Excerto selecionado:
----------

Apresentação do livro
Spínola: Biografia, da autoria do historiador Luis Nuno Rodrigues (Lisboa, A Esfera dos Livros, 2010). Local: Lisboa, Fundação Mário Soares, 8 de Abril de 2010. 2ª parte da intervenção do Embaixador João Diogo Nunes Barata, antigo chefe de gabinete de Spínola na Guiné. Neste excerto, são abordados dois capítulos do livro, correspondentes à carreira militar de Spínola durante a guerra colonial (Angola e Guiné). Afirmação de Spínola como "grande político" na Guiné.
Vídeo (4' 17''):
© Luís Graça (2010). Direitos reservados (Alojado na conta
You Tube > Nhabijoes)
Guiné > Algures > Maio de 1973 > A 25 Costa Gomes, Chefe do Estado Maior General das Forças Armadas, dá início a uma visita ao Comando Territorial Independente da Guiné (CTIG), para se inteirar do agravamento da situação militar e analisar medidas a tomar com vista a garantir o espaço de manobra do poder politico. Uns dias antes, a 22, Spínola tinha mandado um telegrama ao Ministro da Defesa, com o seguinte teor: "Conforme seu pedido telefónico informo que sob pressão IN comandante local mandou evacuar Guileje e destruir acampamento sem ordem deste comando. Trata-se de lamentável estado de pânico perante manifesta superioridade inimigo o que em caso algum justifica tal decisão. Esclareço Guileje estava sem comunicações Bissau virtude destruição antena pelo inimigio. Mandei levantar auto corpo de delito comandante responsável. Insisto pedido reforços" (Fonte: Carlos Matos Gomes e Aniceto Afonso -
Os anos da guerra: volume 14: 1973: perder a guerra e as ilusões. Matosinhos: QuidNovi, 2009. p.46).
Na foto, vê-se o Gen Costa Gomes à direita de Spínola, falando com milícias guineenses. Foto do francês Pierre Fargeas (técnico que fazia a manutenção dos helis AL III, na BA 12, Bissalanca), gentilmente enviada pelo nosso camara Jorge Félix (ex-Alf Mil Pil Heli, BA12, Bissalanca, 1968/70).

----------

Conteúdo dos dados:
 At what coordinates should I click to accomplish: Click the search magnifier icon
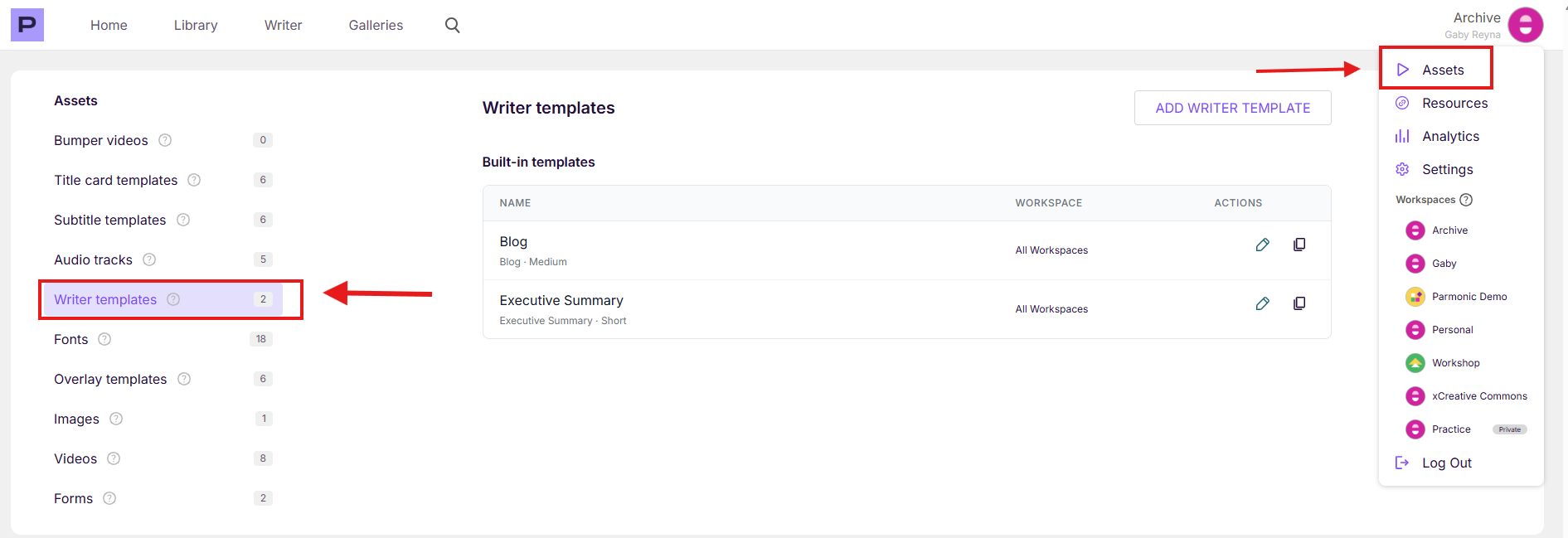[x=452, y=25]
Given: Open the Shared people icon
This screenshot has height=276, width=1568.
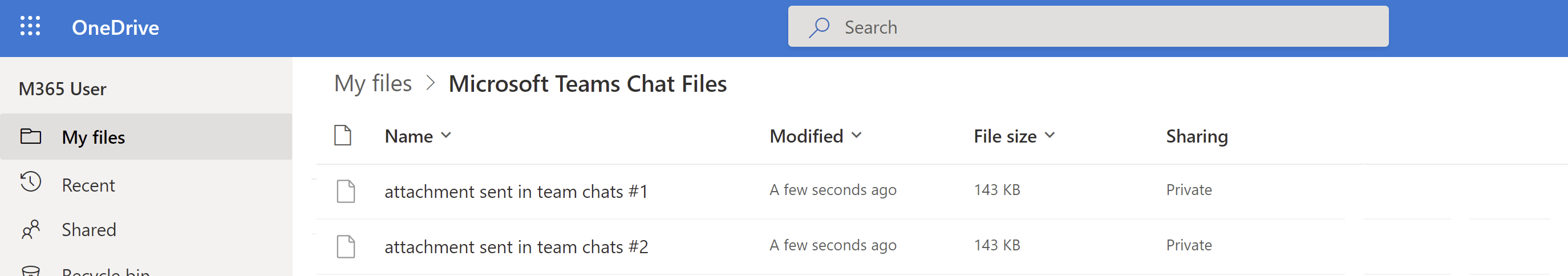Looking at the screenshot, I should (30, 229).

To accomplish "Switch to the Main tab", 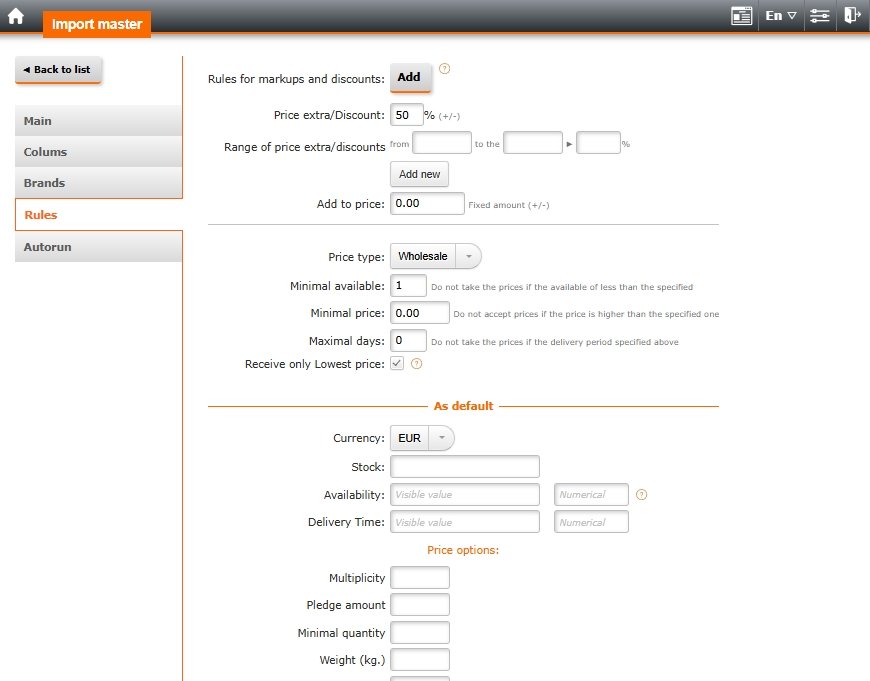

----------

Tarefas a realizar:
A: Segundo o excerto selecionado, em que dia, mês e ano Costa Gomes dá início à visita ao Comando Territorial Independente da Guiné?
B: Para cada afirmação, indique se está de acordo com o excerto selecionado e cite as palavras exatas que o decidem: (i) Spínola enviou um telegrama ao Ministro da Defesa no dia 22. (ii) O vídeo da intervenção tem mais de dez minutos. (iii) Pierre Fargeas era técnico de manutenção dos helicópteros AL III.
C: Continue o excerto selecionado sobre Spínola e a guerra na Guiné a partir do ponto em que termina.

Respostas por tarefa:
A: A 25 de maio de 1973.

B:
(i) Sim: "Uns dias antes, a 22, Spínola tinha mandado um telegrama ao Ministro da Defesa".
(ii) Não: "Vídeo (4' 17'')".
(iii) Sim: "técnico que fazia a manutenção dos helis AL III, na BA 12, Bissalanca".

C:
Foto: © Pierre Fargeas /
Jorge Félix (2009). Direitos reservados.
1. Continuamos a publicar pequenos depoimentos de camaradas nossos que estiveram, no TO da Guiné, no tempo de Spínola (entre Maio de 1968 e Agosto de 1973). São excertos de textos já publicados no nosso blogue (I e II Séries). São pequenos contributos para o conhecimento (e apreciação crítica) daquele que terá sido porventura o mais o mais falado, criticado, idolatrado, carismático, detestado e controverso dos nossos comandantes militares durante a guerra colonial. Spínola nasceu há 100 anos, em Estremoz, a 11 de Abril de 1910, no final da monarquia, ainda no reinado de D. Manuel II. O nosso blogue fica aberto à publicação de novos testemunhos e comentários sobre Spínola, o Governador e Comandante-Chefe da Guiné (1968/73).
(i)
Paulo Laje
Raposo (ex- Alf Mil, CCAÇ 2404 / BCAÇ 2852, Mansoa, Galomaro, Dulombi, Julho de 1968/ Maio de 1970)
(...) Chegámos a Bissau nos primeiro dias de Agosto [de 1968]. Depois de uma noite mal dormida, e cheios de picadas de mosquito, lá fomos para os adidos em Brá. Os dois Batalhões [BCAÇ 2851 e 2852] formaram na grande parada e o então Brigadeiro Spínola passou revista às tropas e fez a sua saudação.
Spínola tinha chegado há pouco tempo à Guiné [, em Maio de 1968, ] e esta foi a primeira cerimónia deste género que realizou. Acabadas as cortesias, ouve-se o toque a Oficiais e vamos para um
briefing. Reunimo-nos numa sala pequena. Nós, os chegados, fomo-nos sentando em várias filas de cadeiras. À nossa frente estava uma pequena mesa aonde se sentou ao centro o Brig Spínola, Governador e Comandante Chefe da Província, à sua direita o Brig Nascimento, 2º Comandante Militar, e à sua esquerda, o Comandante Militar Brig Novais Gonçalves, que já estava no fim da sua Comissão.
Não me recordo do teor do discurso proferido por Spínola, mas deve ter sido no sentido de apelar ao nosso patriotismo e responsabilidade na condução dos homens que tínhamos à nossa guarda. Após o discurso veio cumprimentar-nos, um a um. Quando chegou a minha vez, eu estava altamente perfilado, pois nunca tinha cumprimentado alguém com tantas estrelas nos ombros. Duas eram de Brigadeiro e as outras quatro de Comandante Chefe, em ambos os ombros. Ele põe-se em frente de mim, cumprimenta-me e eu também e, à queima-roupa, diz-me:
- Você tem sorte.
Eu, sem saber bem o que me esperava, digo muito timidamente:
- Porquê, meu Comandante?
- Porque quando começar a ouvir os tiros, já está mais perto do chão.
Também tinha humor. A meu lado estava o Alferes Felício, que é uma viga, e que a meu lado ainda parece maior. O nosso Comandante Chefe diz-lhe o inverso:
- Você que se cuide.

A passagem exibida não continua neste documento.